- [Exercises to complete]
#1 Reproduce the part of the fiction pet peeves post starting with "1. When a main" and going on through "introduced in the first paragraph.".
#2 In the fiction pet peeves post, for what is the writer reading fiction?
#3 Write the next part of the fiction pet peeves post, picking up right after its last sentence.

#### Text shown

Twelve Fiction Pet Peeves

Me in sophomore year of high school, I think. All those things we shouldn't have done.  That hair.... another pet peeve.
Me in sophomore year of high school, I think. All those things we shouldn’t have done. That hair…. another pet peeve.
I’m reading fiction for Dogwood today, and here’s what I’m noticing in stories that strike me the wrong way. Some of these, of course, irritate me because I have done these exact things when I used to write fiction.
1. When a main character’s first problem is that he or she is bored.
2. Puns in the title. I love puns. But not in the title.
3. A flurry of people introduced in the first paragraph.
4. A flurry of people with trendy androgynous names in the first paragraph. Karp, Jae, Ren, Jasp, whatever. People often have dorky and awkward names in real life, not these little moments of sculpture. Don’t give them the names you wish you had.

########
#### Stored data

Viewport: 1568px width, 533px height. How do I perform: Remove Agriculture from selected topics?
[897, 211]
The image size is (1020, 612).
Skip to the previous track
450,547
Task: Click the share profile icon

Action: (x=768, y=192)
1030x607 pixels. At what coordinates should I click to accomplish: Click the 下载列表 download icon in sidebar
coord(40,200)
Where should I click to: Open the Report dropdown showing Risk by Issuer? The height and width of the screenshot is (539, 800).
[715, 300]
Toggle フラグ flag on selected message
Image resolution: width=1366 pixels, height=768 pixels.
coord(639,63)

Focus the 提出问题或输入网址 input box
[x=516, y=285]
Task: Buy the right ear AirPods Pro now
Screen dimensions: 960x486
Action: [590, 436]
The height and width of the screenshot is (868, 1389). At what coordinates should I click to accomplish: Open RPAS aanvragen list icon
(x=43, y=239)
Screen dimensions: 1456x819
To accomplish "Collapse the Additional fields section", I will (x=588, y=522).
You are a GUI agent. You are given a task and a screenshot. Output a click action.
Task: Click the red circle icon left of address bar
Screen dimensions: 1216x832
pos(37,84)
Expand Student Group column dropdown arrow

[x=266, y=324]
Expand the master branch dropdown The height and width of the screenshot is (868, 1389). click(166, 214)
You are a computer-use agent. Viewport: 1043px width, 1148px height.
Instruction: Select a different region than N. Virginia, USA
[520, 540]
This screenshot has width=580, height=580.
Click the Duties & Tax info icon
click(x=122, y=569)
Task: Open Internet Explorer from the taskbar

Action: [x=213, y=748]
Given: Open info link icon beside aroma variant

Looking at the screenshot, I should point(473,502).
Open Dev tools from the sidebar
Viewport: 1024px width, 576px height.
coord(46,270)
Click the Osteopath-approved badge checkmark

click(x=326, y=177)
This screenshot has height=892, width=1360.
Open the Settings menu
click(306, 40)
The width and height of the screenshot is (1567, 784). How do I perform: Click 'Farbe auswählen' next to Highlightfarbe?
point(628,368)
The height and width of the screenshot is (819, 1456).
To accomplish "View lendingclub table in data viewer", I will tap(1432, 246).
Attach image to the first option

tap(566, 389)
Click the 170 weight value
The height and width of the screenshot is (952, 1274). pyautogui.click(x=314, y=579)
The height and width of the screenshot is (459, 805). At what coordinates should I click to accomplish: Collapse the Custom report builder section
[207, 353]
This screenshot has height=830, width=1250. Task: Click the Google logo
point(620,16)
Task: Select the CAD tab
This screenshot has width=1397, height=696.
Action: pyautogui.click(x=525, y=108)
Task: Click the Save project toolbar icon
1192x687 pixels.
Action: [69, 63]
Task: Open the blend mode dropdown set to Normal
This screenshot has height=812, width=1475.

########

- [The answers]
#1
1. When a main character’s first problem is that he or she is bored.
2. Puns in the title. I love puns. But not in the title.
3. A flurry of people introduced in the first paragraph.

#2 Dogwood.

#3
5. A kid setting a fire for no reason.
6. Old people just being cute and old and wrinkly and forgetful. The whole story just old people sifting through documents and making phone calls.
7. People being rural just to be rural, and having ruralness as the main problem in the story.
8. The dreaded alarm clock in the first paragraph.
9. The dreaded recounting of a dream anywhere in the story. I’m sorry. But I mean it.
10. Surreal plot twists are fine, but if you’ve got that without interesting characters, it won’t work.
11. When the characters all know each other so well that they speak in quarter sentences and no one bothers to explain to me what’s going on. That’s not art, that’s lost.
12. A dead person on the first page. Many people LOVE murder mysteries, but I find life stressful enough without extra corpses to contend with on page one. Just a personal quirk.
What’s a deal breaker for you?

14 responses to “Twelve Fiction Pet Peeves”

  1. “Travelling to the moon was way less complicated this year than it was back in 1969, as the four of us proved, not that anyone gives a whoop.” This is the first line of the story by Tom Hanks that was published in The New Yorker earlier this year. It is my current No. 1 pet peeve. So now I have 13.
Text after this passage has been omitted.